* Quoted text:
I wrote this in a thread I started before.

Here is a quote many tend to use all the time.

How can you possibly compare the Eastern Conference to the West?



You have to take into account the strength of each respective conference and which teams so and so had to play against in their respective playoff series


I really don't see the point when people use this argument.

I mean seriously lets take for example the Lakers and Celtics in the 80's. I don't ever hear anyone complaining about how much easier it was for the Lakers to get to the finals than the Celtics.

Who did the Lakers ever have to worry about out West? Only team they lost to were the Rockets and both times they shouldn't have lost to them. I mean come on, they lost to the Rockets in 1981 when the Rockets were under .500. They lost to them again in 1986 when they should have won the series as they were right in the middle of their titles and they had won 11 more games than the Rockets that season as well. Every other year the Lakers had a cakewalk to the finals.

(Data for locating visible targets)
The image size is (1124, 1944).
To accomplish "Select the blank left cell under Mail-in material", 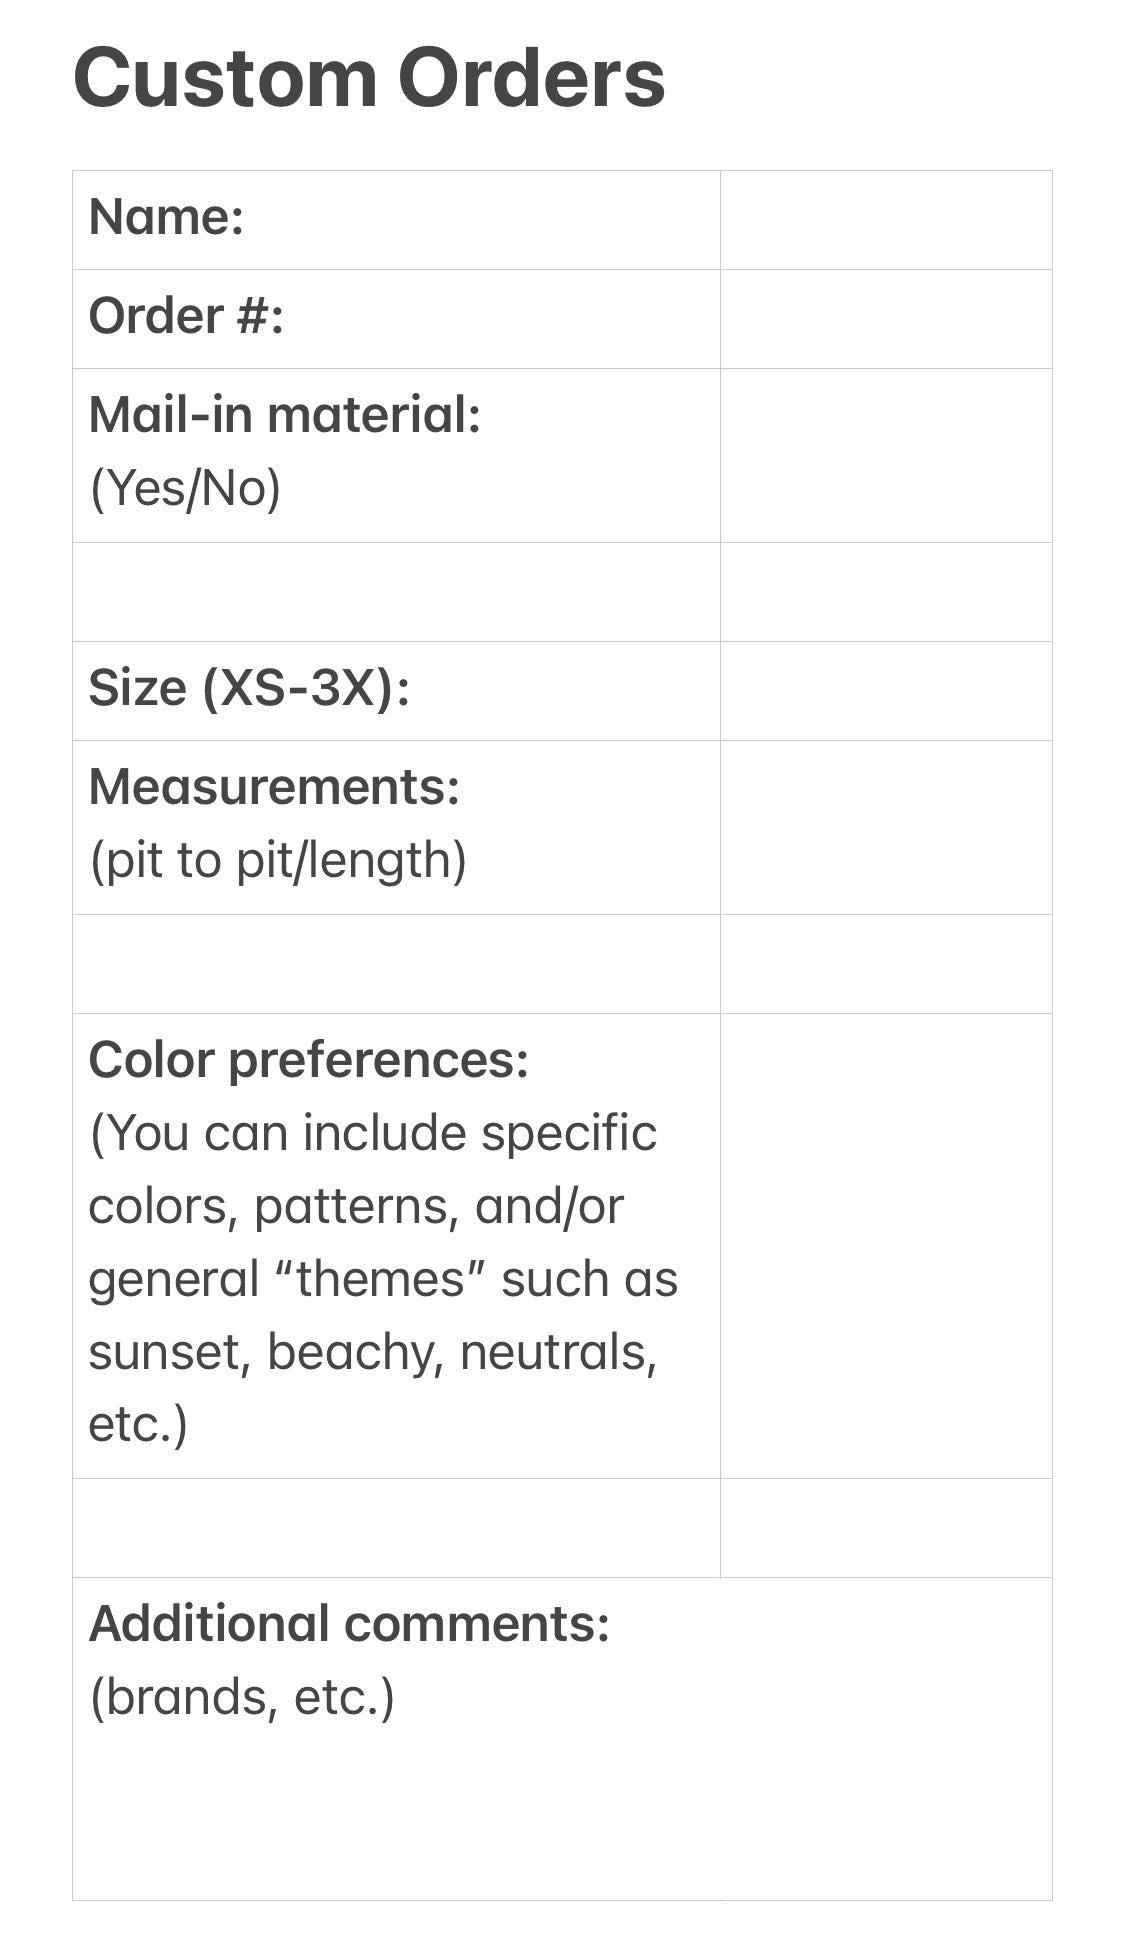I will click(x=396, y=592).
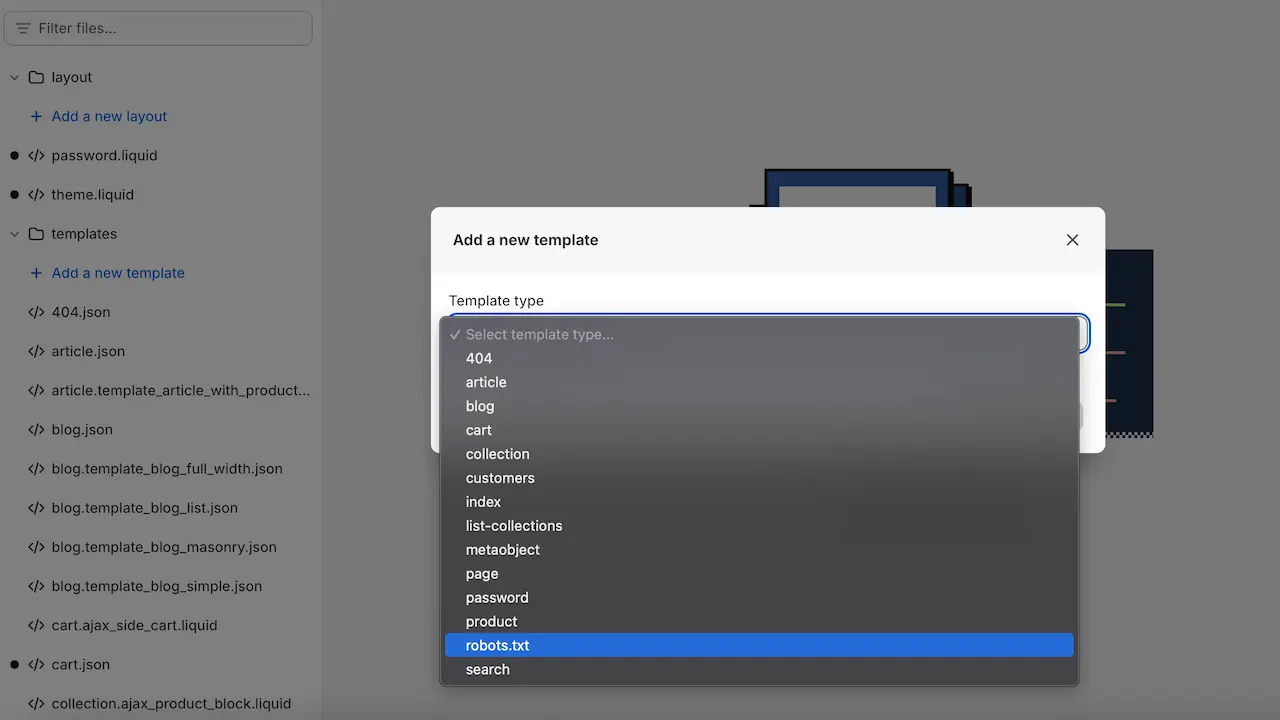Click the layout folder icon
The image size is (1280, 720).
[36, 78]
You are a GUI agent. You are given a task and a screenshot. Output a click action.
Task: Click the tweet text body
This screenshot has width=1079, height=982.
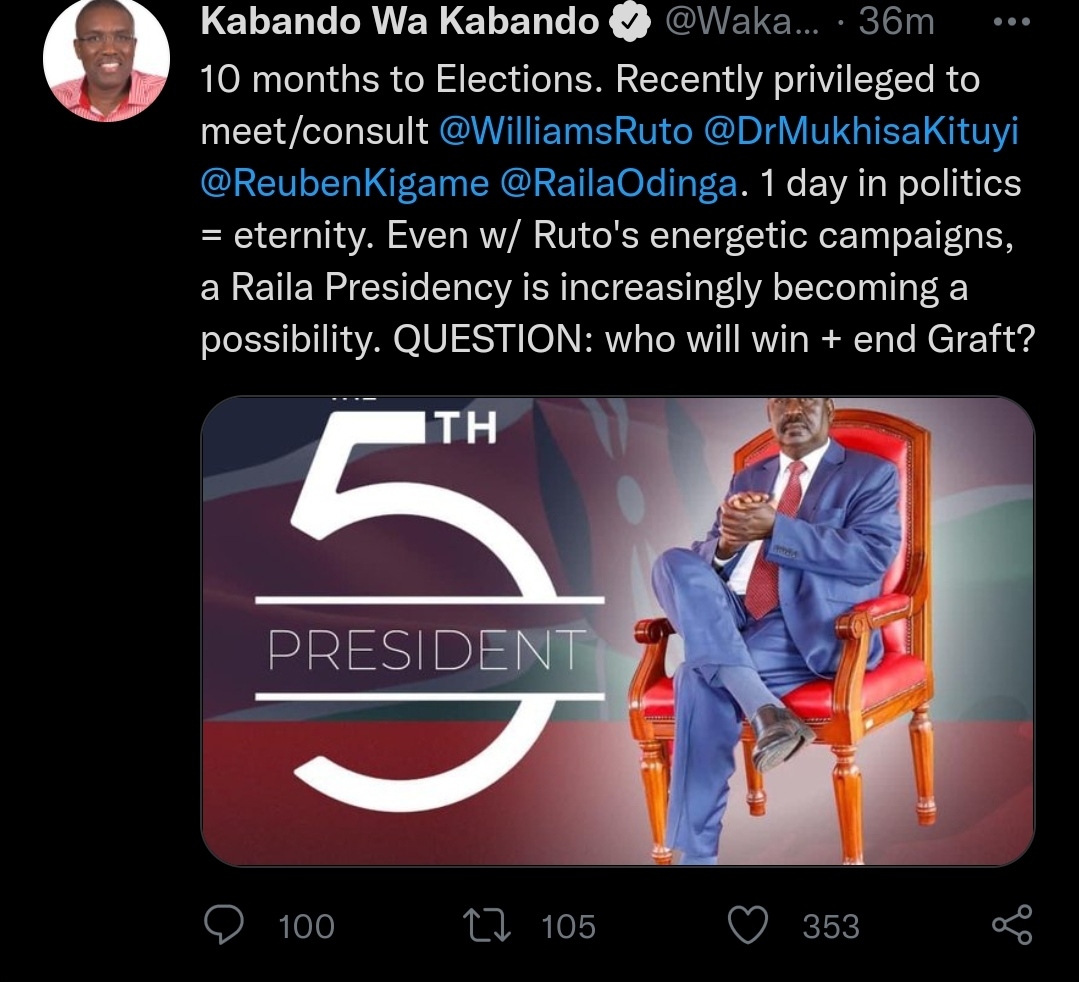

* Tasks:
- a) According to the post on the Eastern and Western Conferences, in what year did the Lakers lose to the Rockets when the Rockets were under .500?
- b) Name every basketball team mentioned in the post on the Eastern and Western Conferences.
- c) Please pick up the post on the Eastern and Western Conferences after its last sentence and carry the argument on.

* Task-by-task results:
- a) 1981

- b) Lakers, Celtics, Rockets

- c)
The Celtics on the other hand had multiple teams they had to deal with. Not only the Sixers who were an elite team, but they also had to deal with the Bucks and Pistons later on.

Point being, why does everyone try to downplay certain players and teams making it to the finals by saying how weak the conference is at the time, when in fact, I never here anyone downplay what the Lakers had in their respective conference in the 80's?

It doesn't take anything away from what either team has done. The finals is the finals, no matter what conference you come out of. You can't have it both ways. If posters are going to downplay the East now then you have to downplay how the easy the west was in the 80's for the Lakers and how much easier it was to make the finals.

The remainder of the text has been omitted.